The woman, who lived in Xiuning County in the eastern province of Anhui, tested positive for the H5N1 virus, Xinhua said.
The area is about 100 kilometers (60 miles) northwest of Zongyang County, where the country's first human bird flu death was reported, said Roy Wadia, a spokesman for the World Health Organization in Beijing.
The 24-year-old woman, also a farmer, died Nov. 10 with the same symptoms as Xu after coming in contact with sick chickens and ducks at home.
Wadia said the WHO and the Health Ministry were discussing a trip to Anhui next week.
China's only other confirmed human bird flu case was a 9-year-old boy in the central province of Hunan, who fell ill but recovered. Health officials suspect his 12-year-old sister, who later died, also had the disease.
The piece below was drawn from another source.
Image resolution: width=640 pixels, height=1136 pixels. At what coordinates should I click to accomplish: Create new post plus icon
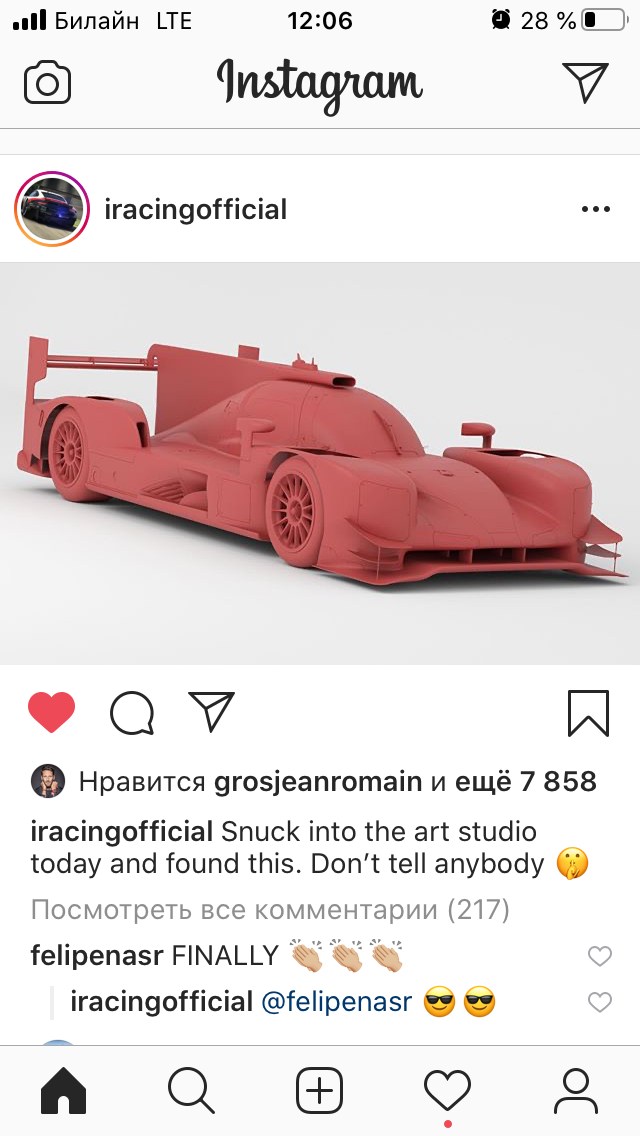[x=320, y=1090]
However, her body was cremated before tests could confirm whether she had the virus.
H5N1 has resulted in the deaths of at least 67 people and more than 100 million birds in Asia since 2003.
Experts have warned that the virus may mutate into a form that's easily passed between people and trigger a pandemic that could kill millions globally.
Also Thursday, China was "within days" of testing a bird flu vaccine on people, the China Daily reported. There are currently no human vaccines against the disease.
The vaccine trial will involve 100 people between the ages of 18 and 60, the newspaper cited Lu Zhenyou, spokesman for Sinovac Biotech, one of the developers, as saying. China's Centers for Disease Control and Prevention were also involved in the 21-month process.
It will take at least a year before the two-phase trials are finished, Lu said. The second round will involve testing on more people, he said without elaborating.
If approved, the vaccine will be given first to high-risk groups such as veterinary and laboratory workers and poultry farmers in infected areas, Lu said.
Dick Thompson, a WHO spokesman in Geneva, said China's second confirmed death, while serious, did not change the global health body's risk assessment for the country.
"As long as the virus is circulating in animals, there will also be sporadic human cases," he said. "But human cases of bird flu are really extremely rare events, " reports the AP. I.L.